Children who are obese are more likely to have asthma and sleep apnea, Dr. Mersch says. This can lead to additional problems including bedwetting and poor school performance.
Children with obesity also risk serious bone and joint disorders like bowed legs and unstable hips. Particularly serious is the slippage of a growth plate in the hip bone called "slipped capital femoral epiphysis," Dr. Mersch says.
Liver disease, heart attacks, and strokes are more common in children with obesity, he says, and some obesity-related cancers become more likely as well, including cancers of the liver, breast, colon, kidney, gallbladder, and endometrium.

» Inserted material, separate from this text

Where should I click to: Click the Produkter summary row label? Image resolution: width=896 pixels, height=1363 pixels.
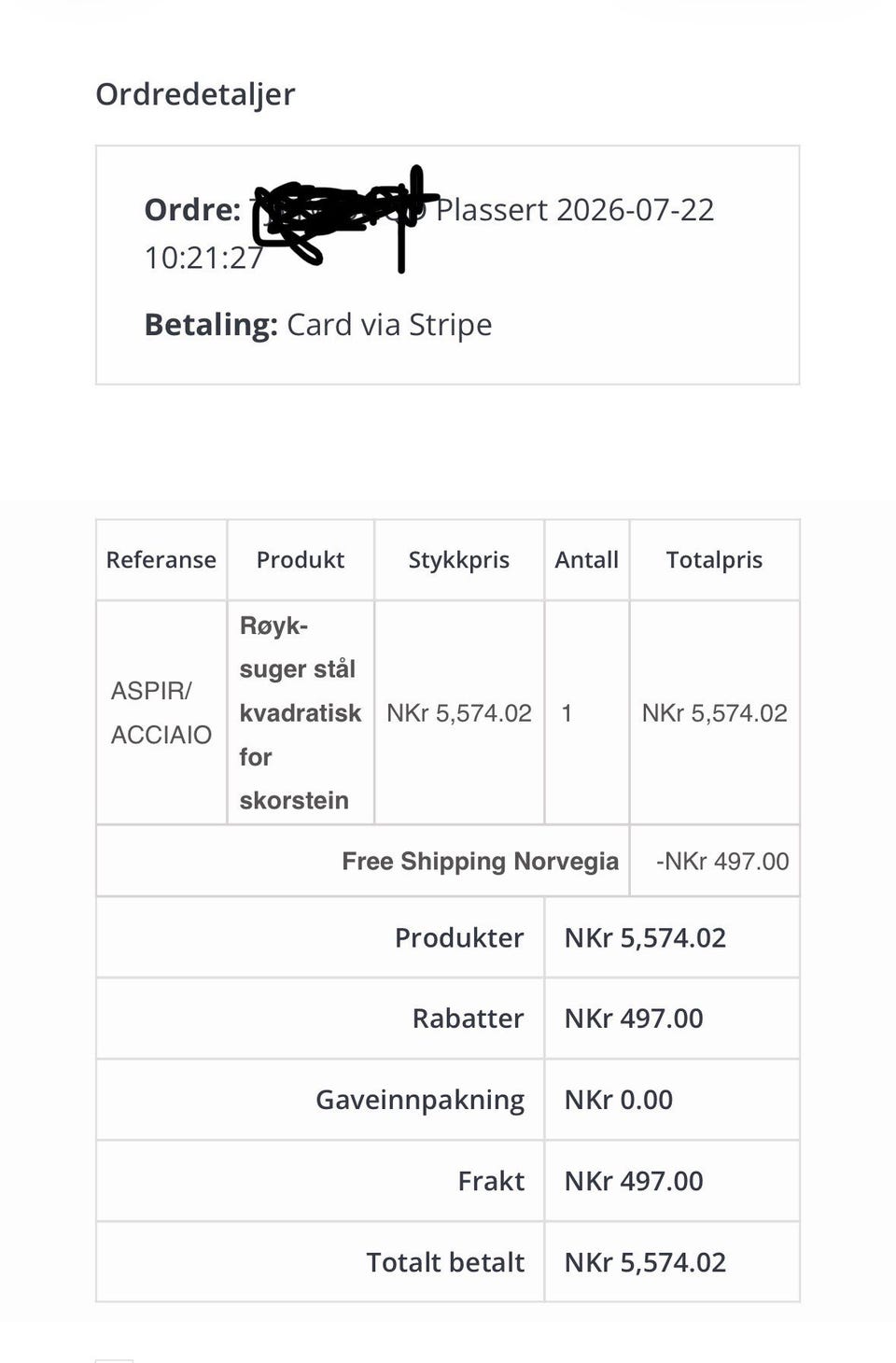coord(459,937)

In addition to the physical health dangers, obesity seriously damages a child's self-esteem, Dr. Mersch says. Lower self-esteem can be reinforced by teasing and bullying at school, and media depictions of normal or ideal bodies may decrease self-esteem as well.
The doctor says children with obesity can be treated, but drugs and surgical interventions should be reserved for only the most severe cases. He said the key to treatment is finding a healthy diet approach your child can embrace lifelong.
"Simply put, consume fewer calories and use more up," he said.
This approach works best before your child hits the teen years, Dr. Mersch said. At age 4, children with obesity stand only a 20% risk of growing up to become obese adults. But teens with obesity have an 80% risk of becoming adults with obesity, he says.